Terms and Conditions

Please call us on +35345850700  or Commercial customers +35361217700

National coverage across 26 counties, means you are never far from an expert

All our technicians are highly trained and certified pest controllers

Trustpilot Accredited - Customers rate us excellent on TrustPilot

Terms and Conditions

1. Obligations

1.1 The services are described in the Quote (the “Services”) and are either a one-off activity
(a “Job”) or services performed regularly at the stated frequency (“Periodic Services”).
Rentokil Initial Limited (“RI”) shall perform the Services with reasonable skill and care.

1.2 Customer shall (a) provide the necessary access and facilities at the Customer premises
stated in the Quote (the “Premises”) to enable RI to perform the Services; (b) inform RI
of any hazards that might be encountered in providing the Services at the Premises; and
(c) follow any reasonable health and safety advice, and recommendations given by RI
(these may be referred to as Customer Obligations).

1.3 RI reserves the right to refuse to provide Services in relation to items or areas that are
contaminated or affected by dangerous, toxic, adhesive or inflammable substances
(other than as has been used by RI in provision of the Services and as identified when the
Premises were surveyed by RI).

2. Payment

2.1 The fees stated in the Quote (the “Fees”) are stated exclusive of VAT. Customer shall pay
the Fees and applicable VAT as follows, unless otherwise stated in the Quote: (a)
quarterly in advance for Periodic Services; and (b) upon completion for Jobs. The Fees
will be paid in full without set-off or counterclaim.

2.2 Following the Minimum Period, RI may only increase the Fees once a calendar year by
giving at least 28 days’ notice to Customer, except as set out in Clause 2.3.

2.3 To account for increases in its operational costs such as (a) increases in the cost of fuel,
waste disposal, utilities or equipment, (b) any introduction of or increases to taxes or
levies imposed on RI by any government agency or similar body, or (c) any statutory
increase in employment costs, RI may increase the Fees at any time on at least 28 days’
notice to Customer.

2.4 Customer may terminate this agreement by giving notice within 14 days of the price
increase notice, effective on the date the increase would otherwise take effect.

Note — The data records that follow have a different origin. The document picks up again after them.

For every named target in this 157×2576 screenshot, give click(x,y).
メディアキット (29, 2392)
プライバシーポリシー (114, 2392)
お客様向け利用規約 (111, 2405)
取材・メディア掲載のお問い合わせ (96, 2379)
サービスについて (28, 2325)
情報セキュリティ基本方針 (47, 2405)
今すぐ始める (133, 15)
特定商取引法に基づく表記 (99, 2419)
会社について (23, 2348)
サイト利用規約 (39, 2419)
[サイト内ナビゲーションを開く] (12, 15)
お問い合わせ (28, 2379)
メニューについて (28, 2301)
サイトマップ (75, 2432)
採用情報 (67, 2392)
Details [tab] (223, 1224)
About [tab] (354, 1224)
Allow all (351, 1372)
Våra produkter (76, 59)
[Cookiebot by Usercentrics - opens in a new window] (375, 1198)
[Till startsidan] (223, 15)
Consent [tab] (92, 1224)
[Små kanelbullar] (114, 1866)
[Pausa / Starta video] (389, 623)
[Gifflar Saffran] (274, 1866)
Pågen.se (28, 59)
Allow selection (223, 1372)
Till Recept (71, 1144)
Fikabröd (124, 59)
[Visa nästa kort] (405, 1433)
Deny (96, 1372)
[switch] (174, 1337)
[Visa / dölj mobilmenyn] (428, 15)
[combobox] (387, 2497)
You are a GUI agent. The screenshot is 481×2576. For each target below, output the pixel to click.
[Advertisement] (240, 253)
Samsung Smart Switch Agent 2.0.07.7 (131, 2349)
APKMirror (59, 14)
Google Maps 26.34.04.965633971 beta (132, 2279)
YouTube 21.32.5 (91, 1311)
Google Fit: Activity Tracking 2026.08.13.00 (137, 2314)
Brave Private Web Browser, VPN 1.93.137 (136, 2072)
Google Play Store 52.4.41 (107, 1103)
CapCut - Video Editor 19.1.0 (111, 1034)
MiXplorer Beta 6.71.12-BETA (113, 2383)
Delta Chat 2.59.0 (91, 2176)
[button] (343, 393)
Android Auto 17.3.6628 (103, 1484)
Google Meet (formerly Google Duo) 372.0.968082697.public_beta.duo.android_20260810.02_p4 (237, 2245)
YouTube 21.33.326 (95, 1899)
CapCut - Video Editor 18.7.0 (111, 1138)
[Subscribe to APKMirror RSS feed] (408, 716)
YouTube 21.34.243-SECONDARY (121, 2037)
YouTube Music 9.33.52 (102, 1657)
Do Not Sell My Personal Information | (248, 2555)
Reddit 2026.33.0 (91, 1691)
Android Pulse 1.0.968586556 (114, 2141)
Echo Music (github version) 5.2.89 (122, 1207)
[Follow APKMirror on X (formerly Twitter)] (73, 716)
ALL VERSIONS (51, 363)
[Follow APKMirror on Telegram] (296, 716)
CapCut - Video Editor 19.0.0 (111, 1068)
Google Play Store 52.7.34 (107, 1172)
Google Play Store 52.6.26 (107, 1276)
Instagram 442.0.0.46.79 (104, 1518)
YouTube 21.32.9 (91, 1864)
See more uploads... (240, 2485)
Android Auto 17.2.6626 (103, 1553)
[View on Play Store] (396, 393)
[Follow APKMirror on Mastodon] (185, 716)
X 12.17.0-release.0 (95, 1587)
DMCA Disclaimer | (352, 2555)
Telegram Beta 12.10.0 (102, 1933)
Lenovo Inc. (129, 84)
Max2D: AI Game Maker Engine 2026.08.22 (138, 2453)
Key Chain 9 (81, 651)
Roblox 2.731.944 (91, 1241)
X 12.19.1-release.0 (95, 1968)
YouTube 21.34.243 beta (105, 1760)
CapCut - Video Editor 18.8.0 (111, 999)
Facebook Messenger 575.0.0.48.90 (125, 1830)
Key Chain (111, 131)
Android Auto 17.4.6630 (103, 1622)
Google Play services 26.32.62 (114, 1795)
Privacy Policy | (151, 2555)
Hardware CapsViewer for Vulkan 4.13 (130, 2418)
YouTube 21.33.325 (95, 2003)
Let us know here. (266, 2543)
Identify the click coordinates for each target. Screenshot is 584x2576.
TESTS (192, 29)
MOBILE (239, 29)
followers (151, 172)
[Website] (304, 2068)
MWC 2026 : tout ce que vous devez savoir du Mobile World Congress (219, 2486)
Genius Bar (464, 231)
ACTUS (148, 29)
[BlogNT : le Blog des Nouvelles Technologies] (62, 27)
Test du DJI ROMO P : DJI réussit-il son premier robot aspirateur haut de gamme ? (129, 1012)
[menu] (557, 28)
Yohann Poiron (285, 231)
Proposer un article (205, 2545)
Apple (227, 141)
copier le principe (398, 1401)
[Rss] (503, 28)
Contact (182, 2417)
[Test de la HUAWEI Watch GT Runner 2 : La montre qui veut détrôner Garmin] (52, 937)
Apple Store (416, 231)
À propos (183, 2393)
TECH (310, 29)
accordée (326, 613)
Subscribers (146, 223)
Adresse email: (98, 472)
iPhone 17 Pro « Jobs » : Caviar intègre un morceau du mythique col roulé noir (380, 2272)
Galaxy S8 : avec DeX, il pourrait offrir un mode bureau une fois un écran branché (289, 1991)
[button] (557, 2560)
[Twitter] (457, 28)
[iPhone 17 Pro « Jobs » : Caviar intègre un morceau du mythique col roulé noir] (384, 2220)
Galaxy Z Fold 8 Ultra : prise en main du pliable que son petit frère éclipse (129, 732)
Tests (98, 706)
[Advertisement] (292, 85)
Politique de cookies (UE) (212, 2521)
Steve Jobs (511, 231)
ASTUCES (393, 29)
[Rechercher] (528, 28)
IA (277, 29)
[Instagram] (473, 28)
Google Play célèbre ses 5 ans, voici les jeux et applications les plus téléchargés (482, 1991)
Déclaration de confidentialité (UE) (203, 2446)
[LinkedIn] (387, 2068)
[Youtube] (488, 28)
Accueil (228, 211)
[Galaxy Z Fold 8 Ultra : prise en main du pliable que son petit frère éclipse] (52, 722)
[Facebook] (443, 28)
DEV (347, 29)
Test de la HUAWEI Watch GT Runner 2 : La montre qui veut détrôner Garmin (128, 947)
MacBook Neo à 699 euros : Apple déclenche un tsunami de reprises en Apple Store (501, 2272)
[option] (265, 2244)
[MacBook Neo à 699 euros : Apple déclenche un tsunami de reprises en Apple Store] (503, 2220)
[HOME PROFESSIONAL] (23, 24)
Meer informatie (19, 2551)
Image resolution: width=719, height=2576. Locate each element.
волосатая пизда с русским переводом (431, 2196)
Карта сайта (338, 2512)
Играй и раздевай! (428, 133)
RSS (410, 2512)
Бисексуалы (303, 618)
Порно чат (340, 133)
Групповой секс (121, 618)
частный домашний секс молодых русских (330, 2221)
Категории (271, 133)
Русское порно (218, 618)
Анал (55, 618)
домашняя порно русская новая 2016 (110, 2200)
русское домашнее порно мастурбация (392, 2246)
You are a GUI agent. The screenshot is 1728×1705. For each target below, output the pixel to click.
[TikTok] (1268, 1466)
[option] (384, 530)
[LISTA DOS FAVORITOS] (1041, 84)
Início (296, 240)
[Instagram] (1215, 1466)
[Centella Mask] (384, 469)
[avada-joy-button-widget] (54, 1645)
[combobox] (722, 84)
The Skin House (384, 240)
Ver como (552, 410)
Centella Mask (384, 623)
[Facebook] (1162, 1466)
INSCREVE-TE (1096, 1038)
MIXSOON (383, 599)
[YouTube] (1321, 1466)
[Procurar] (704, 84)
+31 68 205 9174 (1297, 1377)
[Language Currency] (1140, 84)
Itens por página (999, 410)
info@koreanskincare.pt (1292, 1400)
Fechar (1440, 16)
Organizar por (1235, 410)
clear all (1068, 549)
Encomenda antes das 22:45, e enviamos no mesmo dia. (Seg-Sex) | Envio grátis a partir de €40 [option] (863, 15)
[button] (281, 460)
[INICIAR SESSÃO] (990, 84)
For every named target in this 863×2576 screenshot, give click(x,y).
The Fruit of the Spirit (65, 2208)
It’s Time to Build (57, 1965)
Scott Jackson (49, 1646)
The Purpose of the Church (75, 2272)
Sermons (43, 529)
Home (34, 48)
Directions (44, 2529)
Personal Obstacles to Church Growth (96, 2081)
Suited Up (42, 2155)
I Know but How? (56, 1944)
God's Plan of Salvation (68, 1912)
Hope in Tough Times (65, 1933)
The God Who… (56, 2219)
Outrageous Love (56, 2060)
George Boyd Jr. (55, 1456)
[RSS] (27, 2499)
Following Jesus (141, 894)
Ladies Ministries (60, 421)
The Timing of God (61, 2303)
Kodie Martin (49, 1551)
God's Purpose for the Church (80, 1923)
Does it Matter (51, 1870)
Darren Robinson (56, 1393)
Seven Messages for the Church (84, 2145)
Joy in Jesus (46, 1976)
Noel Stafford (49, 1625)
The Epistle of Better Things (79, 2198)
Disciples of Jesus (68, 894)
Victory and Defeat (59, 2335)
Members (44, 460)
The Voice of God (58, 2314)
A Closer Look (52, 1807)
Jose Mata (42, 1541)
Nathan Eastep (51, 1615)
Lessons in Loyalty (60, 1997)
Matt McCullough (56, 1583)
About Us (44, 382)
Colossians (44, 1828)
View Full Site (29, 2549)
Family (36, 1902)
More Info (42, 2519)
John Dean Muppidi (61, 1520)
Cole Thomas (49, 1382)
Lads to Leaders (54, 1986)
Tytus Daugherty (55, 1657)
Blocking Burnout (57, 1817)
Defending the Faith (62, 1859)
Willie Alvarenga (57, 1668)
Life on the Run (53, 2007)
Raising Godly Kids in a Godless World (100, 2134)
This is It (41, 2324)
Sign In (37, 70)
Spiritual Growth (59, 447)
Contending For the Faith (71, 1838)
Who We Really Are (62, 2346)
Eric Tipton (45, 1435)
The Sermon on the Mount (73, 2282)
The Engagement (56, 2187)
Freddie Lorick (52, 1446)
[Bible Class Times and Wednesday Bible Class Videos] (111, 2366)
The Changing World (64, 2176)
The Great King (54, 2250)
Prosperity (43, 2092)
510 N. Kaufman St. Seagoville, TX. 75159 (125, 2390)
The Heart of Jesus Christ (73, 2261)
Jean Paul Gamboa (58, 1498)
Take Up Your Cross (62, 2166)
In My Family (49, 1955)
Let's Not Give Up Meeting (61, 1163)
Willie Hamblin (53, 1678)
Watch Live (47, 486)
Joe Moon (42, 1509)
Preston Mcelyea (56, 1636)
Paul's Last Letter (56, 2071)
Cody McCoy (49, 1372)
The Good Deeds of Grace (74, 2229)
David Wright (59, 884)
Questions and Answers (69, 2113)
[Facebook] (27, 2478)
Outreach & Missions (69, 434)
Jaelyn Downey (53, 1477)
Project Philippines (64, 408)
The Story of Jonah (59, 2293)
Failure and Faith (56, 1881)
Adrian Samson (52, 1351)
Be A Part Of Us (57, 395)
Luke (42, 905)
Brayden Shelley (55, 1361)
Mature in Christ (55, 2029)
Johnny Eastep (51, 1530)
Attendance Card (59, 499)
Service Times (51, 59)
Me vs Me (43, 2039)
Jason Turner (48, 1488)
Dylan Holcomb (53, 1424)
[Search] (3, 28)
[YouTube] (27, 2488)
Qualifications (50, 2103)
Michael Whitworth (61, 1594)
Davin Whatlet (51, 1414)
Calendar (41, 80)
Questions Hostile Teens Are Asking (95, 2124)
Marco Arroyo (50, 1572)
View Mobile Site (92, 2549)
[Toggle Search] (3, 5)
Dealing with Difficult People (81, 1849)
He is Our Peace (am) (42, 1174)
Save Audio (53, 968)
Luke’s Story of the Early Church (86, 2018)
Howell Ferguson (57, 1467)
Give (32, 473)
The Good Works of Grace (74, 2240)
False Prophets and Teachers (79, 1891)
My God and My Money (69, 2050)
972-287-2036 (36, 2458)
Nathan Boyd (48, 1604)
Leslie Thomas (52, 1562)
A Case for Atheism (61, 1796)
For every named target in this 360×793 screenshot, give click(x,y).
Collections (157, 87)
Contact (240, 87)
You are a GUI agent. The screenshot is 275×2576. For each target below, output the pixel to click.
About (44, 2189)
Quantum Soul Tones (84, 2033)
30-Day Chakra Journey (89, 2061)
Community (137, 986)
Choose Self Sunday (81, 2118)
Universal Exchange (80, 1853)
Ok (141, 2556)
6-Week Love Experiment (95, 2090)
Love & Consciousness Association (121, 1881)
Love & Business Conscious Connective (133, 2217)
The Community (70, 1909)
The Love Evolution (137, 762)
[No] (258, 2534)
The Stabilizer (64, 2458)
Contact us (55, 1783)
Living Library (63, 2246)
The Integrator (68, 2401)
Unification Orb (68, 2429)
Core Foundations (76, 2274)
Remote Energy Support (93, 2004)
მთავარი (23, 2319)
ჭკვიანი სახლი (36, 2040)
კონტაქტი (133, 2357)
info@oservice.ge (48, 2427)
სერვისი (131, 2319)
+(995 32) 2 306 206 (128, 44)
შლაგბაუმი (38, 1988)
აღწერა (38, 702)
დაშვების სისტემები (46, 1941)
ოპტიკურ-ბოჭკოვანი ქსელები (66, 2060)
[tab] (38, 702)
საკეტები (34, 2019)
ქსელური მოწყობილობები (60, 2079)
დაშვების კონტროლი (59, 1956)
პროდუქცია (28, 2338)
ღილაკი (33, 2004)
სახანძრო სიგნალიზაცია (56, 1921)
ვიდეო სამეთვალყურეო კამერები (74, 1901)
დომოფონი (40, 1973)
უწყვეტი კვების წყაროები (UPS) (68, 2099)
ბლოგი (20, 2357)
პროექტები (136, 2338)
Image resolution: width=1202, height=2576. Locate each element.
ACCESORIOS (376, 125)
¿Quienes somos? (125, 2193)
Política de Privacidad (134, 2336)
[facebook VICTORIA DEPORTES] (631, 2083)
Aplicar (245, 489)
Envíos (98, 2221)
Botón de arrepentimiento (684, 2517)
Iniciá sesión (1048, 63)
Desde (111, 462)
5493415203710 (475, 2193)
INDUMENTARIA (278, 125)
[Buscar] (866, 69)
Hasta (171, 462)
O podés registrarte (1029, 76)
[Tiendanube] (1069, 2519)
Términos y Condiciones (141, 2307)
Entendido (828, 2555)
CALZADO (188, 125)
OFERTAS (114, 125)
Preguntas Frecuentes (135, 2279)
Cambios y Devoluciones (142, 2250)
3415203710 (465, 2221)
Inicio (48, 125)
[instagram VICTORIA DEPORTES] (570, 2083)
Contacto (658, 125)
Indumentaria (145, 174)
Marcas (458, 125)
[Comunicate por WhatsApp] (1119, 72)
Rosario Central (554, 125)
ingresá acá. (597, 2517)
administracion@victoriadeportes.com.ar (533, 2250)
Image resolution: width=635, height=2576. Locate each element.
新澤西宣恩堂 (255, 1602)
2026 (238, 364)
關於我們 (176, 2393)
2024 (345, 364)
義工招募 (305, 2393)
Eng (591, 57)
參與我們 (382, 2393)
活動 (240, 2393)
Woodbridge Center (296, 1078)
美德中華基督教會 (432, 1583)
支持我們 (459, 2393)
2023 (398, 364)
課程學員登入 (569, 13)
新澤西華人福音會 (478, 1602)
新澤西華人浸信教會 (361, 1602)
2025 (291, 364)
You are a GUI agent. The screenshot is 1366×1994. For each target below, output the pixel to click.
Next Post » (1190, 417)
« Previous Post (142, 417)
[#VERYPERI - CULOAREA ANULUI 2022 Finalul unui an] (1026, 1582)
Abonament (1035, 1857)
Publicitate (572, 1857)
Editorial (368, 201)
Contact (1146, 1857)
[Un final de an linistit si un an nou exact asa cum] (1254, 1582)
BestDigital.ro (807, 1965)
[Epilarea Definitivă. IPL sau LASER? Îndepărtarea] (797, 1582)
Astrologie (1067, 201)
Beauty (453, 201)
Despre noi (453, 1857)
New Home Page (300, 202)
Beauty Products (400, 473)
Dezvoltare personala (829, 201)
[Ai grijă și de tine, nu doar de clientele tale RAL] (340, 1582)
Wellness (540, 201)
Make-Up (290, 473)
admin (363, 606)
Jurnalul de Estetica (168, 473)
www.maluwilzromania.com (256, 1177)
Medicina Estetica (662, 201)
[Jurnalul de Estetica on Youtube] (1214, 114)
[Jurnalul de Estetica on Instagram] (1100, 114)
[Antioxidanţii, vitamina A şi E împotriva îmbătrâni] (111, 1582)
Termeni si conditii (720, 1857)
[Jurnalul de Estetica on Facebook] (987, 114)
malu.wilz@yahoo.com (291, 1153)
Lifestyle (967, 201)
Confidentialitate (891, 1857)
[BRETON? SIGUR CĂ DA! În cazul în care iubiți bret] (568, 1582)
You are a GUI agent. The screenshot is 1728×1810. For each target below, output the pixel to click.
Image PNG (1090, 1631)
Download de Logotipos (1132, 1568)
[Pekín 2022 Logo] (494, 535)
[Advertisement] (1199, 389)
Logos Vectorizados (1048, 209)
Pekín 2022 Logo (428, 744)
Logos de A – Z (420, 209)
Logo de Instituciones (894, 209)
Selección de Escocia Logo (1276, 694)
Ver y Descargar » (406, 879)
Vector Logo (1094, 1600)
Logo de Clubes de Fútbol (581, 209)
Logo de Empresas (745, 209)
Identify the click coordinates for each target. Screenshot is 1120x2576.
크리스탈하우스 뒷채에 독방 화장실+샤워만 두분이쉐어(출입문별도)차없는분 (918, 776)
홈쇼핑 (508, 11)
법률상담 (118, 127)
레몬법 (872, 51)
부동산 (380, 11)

2.5 Customer shall pay interest on any overdue Fees calculated at 3% above the Allied Irish
Bank base rate (or 3% if the base rate is below 0%), compounded monthly until payment
is received.

2.6 Customer shall pay additional fees at RI’s standard rate for:
(a) Periodic Services that need to be performed more frequently because Customer
has not complied with this agreement; and/or
(b) wasted journeys, cancellations and delays, as a result of the Customer’s failure to
allow access, or to provide proper instruction.

2.7 Customer will be liable for the reasonable administrative and legal fees incurred by RI in
the recovery of any unpaid Fees.

3. Term and Termination

3.1 This agreement commences on the earlier of the date when the Customer accepts the
Quote (whether by signature or otherwise) or signs these terms (the “Commencement
Date”). Unless terminated earlier in accordance with this agreement, this agreement will
continue until the Fees are paid and: (a) for Jobs, until the Services have been completed;
or (b) for Periodic Services, for one year (or any longer minimum period stated in the
Quote) (the “Minimum Period”) and for further consecutive one-year periods (each a
“Renewal Period”) unless either party gives not less than 90 days’ notice before the end
of the Minimum Period or relevant Renewal Period.

3.2 Either party may immediately terminate this agreement (or any of the Services) by giving
notice if the other party commits a material breach of any term of this agreement, which
is irremediable or (if the breach is remediable) fails to remedy that breach within seven
days after being notified in writing to do so, or is declared bankrupt, cannot pay its debts
when due or becomes or is declared insolvent.

3.3 If Customer terminates this agreement before the end of the Minimum Period (or before
the end of a Renewal Period), Customer shall pay any Fees due for the Services rendered
plus (a) for Jobs, any other costs incurred by RI for the remainder of the Minimum Period
(e.g. hire costs for access equipment); (b) for Periodic Services, if terminated within the
first year: 80% of the Fees that would have been payable for that year plus 30% of the
Fees that would have been payable for the rest of the Minimum Period (if longer than a
year); or (c) for Periodic Services, if terminated after the first year: 30% of the Fees
payable for the rest of the Minimum Period or Renewal Period.

4. Liability

4.1 If RI fails to provide Periodic Services at the frequency stated in the Quote and Customer
has complied with its obligations, Customer may be entitled to receive a service credit.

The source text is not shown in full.